_PROBLEM STATEMENT_
From the listing below, pick out each line with the word "agent".

_SUPPLIED RECORDS_
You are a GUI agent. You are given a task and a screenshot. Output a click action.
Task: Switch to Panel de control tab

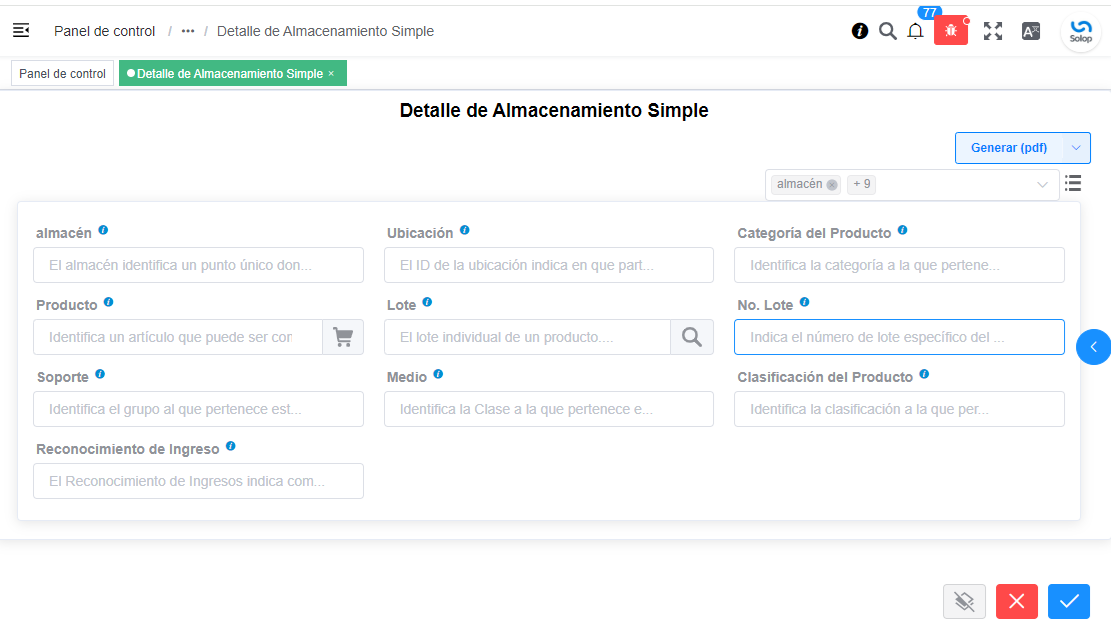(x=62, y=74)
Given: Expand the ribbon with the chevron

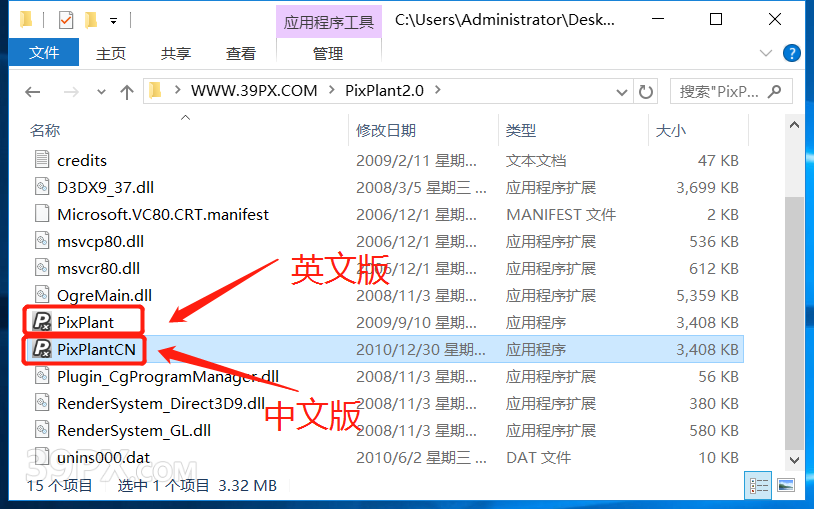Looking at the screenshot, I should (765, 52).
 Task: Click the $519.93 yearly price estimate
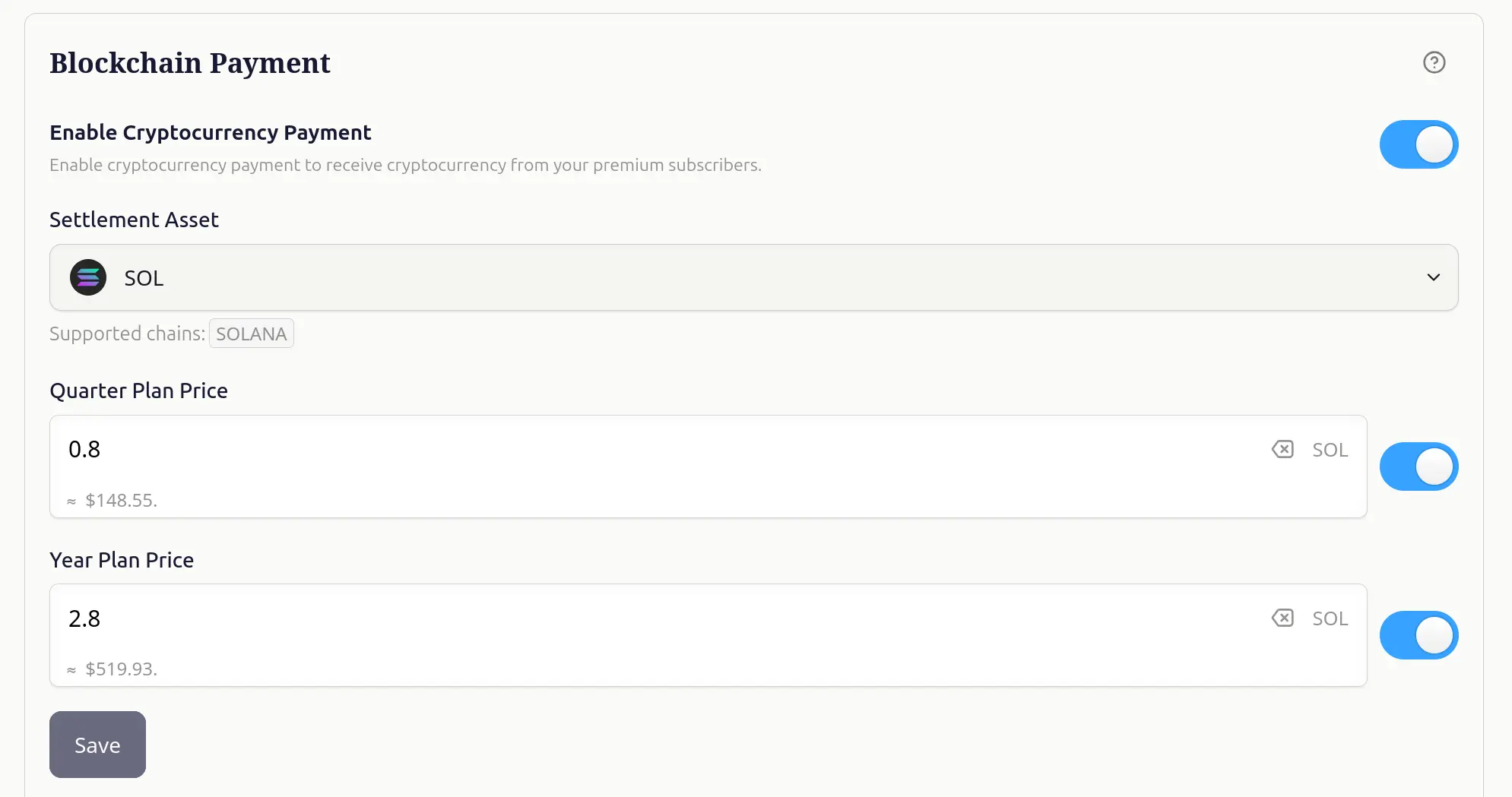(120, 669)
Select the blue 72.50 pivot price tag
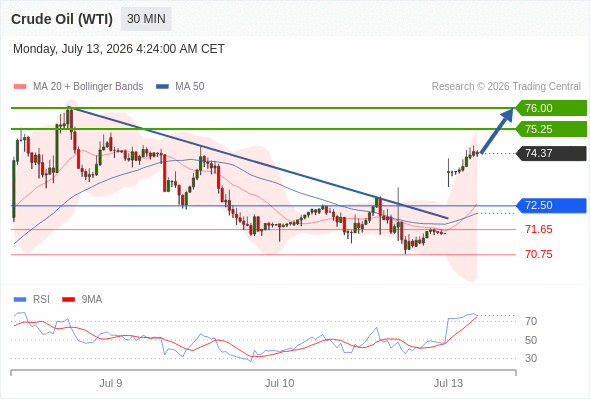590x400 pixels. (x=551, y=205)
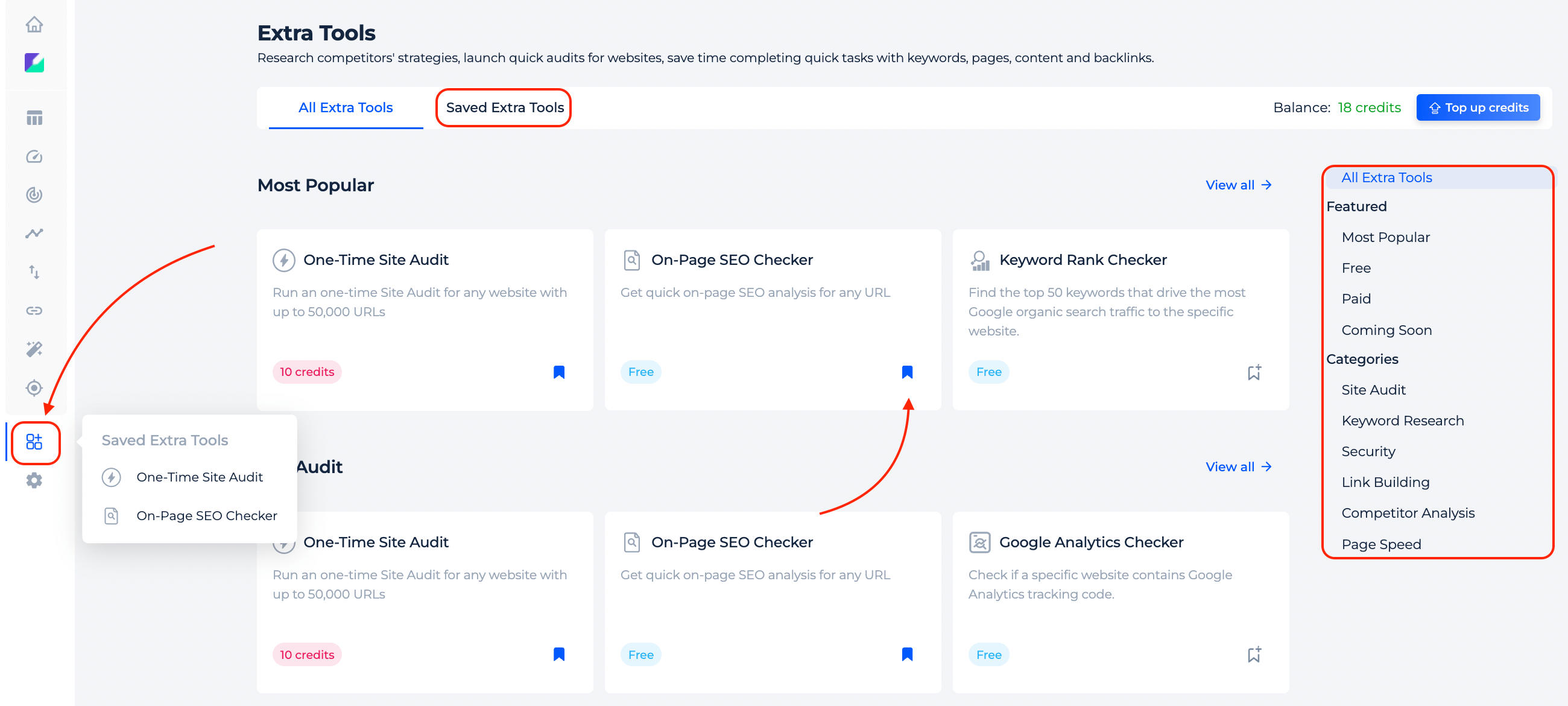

* * *

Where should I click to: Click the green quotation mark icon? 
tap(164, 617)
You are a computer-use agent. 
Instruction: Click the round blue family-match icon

_OUTPUT OF THE TASK_
You are a GUI agent. You are given a task and a screenshot. Output a click action.
You are a computer-use agent. 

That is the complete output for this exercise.